Give the items again, starting at the line that contains "Open a new browser tab" and ending at the last line of the items. Switch "browser tab" to "browser window" and leave everything else unchanged.

=== INFORMATION SHOWN ===

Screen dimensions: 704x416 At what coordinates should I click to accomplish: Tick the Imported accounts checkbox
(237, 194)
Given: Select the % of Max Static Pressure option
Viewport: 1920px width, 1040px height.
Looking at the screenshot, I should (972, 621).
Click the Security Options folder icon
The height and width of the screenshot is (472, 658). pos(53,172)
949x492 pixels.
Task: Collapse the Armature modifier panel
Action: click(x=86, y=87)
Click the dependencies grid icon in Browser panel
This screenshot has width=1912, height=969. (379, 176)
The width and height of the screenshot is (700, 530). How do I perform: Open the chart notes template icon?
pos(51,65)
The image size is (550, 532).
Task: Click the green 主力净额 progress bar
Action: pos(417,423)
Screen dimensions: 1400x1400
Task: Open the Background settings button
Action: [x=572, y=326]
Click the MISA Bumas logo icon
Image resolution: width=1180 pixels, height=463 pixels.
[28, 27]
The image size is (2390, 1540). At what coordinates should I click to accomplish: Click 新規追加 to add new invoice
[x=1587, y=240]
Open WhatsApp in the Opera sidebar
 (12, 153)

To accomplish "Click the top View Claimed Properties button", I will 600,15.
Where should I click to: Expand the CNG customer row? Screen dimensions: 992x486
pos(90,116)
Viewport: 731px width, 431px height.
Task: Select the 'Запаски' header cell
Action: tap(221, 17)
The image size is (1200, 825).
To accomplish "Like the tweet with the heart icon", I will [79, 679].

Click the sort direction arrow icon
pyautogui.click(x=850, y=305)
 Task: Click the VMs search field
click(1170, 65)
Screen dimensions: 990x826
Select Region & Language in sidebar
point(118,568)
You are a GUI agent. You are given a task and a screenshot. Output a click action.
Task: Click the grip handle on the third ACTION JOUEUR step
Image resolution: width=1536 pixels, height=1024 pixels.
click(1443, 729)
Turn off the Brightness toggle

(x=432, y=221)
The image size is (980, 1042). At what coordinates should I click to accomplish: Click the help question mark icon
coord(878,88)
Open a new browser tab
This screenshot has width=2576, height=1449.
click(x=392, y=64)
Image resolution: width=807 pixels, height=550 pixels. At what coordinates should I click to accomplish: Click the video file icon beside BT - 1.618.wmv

===

### RESPONSE TO THIS EXERCISE
Open a new browser window
This screenshot has width=2576, height=1449.
click(x=392, y=64)
Image resolution: width=807 pixels, height=550 pixels. At what coordinates should I click to accomplish: Click the video file icon beside BT - 1.618.wmv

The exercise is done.